PUBLIC LANDS: Why is standup paddling such a good activity for people to get outside?
IAN SMITH: A main reason people fall in love with SUP is how inclusive it is. It’s a sport that spans age ranges, athletic abilities, and adventure thresholds. Its versatility has opened up different types of waterways across the country and made them accessible and enjoyable to a lot of people. There’s beauty in its simplicity and how easy it is to create a fun adventure no matter how little time you have.
Tell us about First Waves. How did that come about?
When I started [outfitter] SurfSUP Adventures, I really didn’t anticipate working with youth. It wasn’t until the park service here in Pennsylvania invited me to help teach some of their camps for underserved kids that I realized what an amazing opportunity it could be. The students were so enamored with the freedom of being on the water and the excitement that came with pushing their boundaries in the outdoors. On the drive home from that first encounter, I felt this upwelling of passion and I knew it was a calling for me. I continued to work with the park service and other groups for a few years, but I wanted to take it a step further. As a teenager, I had the chance to participate in multi-day conservation and fly-fishing camps that had a big impact on me. I wanted to take those same experiences and adapt them for paddleboarding and river surfing. I was also really passionate about the idea of introducing the art of filmmaking to give the youth a voice and to inspire others about conservation and the power of outdoor experiences. These ideas and passions took root and First Waves came into being in 2014 alongside a group of incredible partners and volunteers.

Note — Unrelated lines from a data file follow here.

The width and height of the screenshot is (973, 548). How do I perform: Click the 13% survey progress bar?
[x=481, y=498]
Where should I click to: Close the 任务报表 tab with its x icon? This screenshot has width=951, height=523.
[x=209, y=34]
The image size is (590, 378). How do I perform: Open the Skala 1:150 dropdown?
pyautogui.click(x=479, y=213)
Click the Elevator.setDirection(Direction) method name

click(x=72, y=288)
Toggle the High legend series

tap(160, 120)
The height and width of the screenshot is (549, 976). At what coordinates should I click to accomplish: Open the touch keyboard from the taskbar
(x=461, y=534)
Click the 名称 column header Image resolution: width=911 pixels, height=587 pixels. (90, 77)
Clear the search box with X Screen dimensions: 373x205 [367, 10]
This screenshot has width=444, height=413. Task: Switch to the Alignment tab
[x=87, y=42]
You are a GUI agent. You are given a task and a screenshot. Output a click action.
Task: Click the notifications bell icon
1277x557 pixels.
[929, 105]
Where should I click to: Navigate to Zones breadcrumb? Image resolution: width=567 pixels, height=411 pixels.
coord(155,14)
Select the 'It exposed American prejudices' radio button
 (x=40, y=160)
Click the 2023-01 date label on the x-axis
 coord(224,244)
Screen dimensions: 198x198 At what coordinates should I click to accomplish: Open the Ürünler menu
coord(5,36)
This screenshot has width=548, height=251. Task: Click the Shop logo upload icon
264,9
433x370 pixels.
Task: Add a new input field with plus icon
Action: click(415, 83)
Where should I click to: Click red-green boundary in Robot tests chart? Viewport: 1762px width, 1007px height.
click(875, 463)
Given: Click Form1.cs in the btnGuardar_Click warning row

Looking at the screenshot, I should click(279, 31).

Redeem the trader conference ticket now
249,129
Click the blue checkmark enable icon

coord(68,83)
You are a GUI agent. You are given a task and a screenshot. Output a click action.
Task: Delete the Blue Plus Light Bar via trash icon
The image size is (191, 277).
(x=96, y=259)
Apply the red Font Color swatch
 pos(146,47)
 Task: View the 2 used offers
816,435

What’s so important about youth mentorship and education?
One of the most rewarding aspects of mentorship is watching the students’ self-esteem and confidence flourish as they overcome challenges and face some of their biggest fears. Whether that’s paddleboarding through a whitewater rapid or telling their story in an on-camera interview, First Waves provides opportunities for individuals to grow and achieve things they might not have thought possible. The importance of that confidence and belief in themselves spills over into the challenges of life and in making the world a better place moving forward.
And you worked with Pittsburgh Steelers’ quarterback Charlie Batch. What’s his organization all about and does it mesh well with First Waves?
Charlie is the embodiment of a hometown hero in Pittsburgh. What he and his wife, Latasha, are achieving with their organization, the Best of the Batch Foundation, is incredible. Their mission is providing education and opportunity to underserved youth throughout the region—and their impact aligns perfectly with ours. The collaboration started last year with the inception of a new First Waves initiative in Pittsburgh. The program was comprised entirely of youth from the Batch Foundation who took part in conservation activities [from planting trees to performing water samplings] in Pittsburgh and Johnstown as well as completing their own documentary films about the experience. Based on the success and impact of the project, it will be a harbinger of growth for both organizations and allow us to provide programming for more youth facing difficulty in their lives as the relationship develops.
When we started working with the Batches, I had no idea how hands-on both Charlie and Latasha would be. Charlie even showed up at our river surfing workshop and, of course, he was a natural. You can watch him on the wave in the new First Waves Pittsburgh film that just launched.
How busy were you during the pandemic?
We were really fortunate to be in a position to provide a safe and fun outlet for people when there were very limited options for group interactions and escapes. We definitely saw an influx of people who might not have thought about paddleboarding or river surfing in the past, and we were able to introduce them to this great passion which felt amazing. For a lot of families, friend groups and individuals working in isolation or in stressful situations, our eco-tours and events were a great activity where everyone could feel and act completely normal again and enjoy a level of social interaction they’d been missing. It was a great feeling to be able to provide that in really difficult times.
Are you seeing increased demand from people to get outside?
There’s definitely been an upwelling of people trying to maximize the outdoor resources that are right in their backyard. I think the importance of getting outside and realizing how many ways there are to enjoy the waterways has led to a rapid increase in participation in paddling and other outdoor sports.
Any new programs for 2022?
We’re set for our biggest season yet with a shift from local to regional programming. In addition to continuing with our flagship projects in Pittsburgh and Johnstown, we’ll also be launching programs that support youth in Cambria and Indiana counties. We’ve been fortunate to grow the footprint with some great new partners and can’t wait to keep that momentum flowing. It’s also our first year operating under our new parent organization, the Watersmith Guild, which will open up new opportunities for growth.
Tell us a little more about the Watersmith Guild.
Before this year, First Waves has operated as a collaboration with an array of partners, paddling organizations and nonprofits. Now, through our new parent organization, the Watersmith Guild, we’ll be able to operate more fluidly and expand our impact moving forward. The focus of the Guild is to inspire watershed conservation and improve lives through arts and adventure programming. We will be expanding on programs like First Waves and bringing creators, educators and athletes together to hone their crafts and utilize them for the improvement of water resources and the communities that rely on them.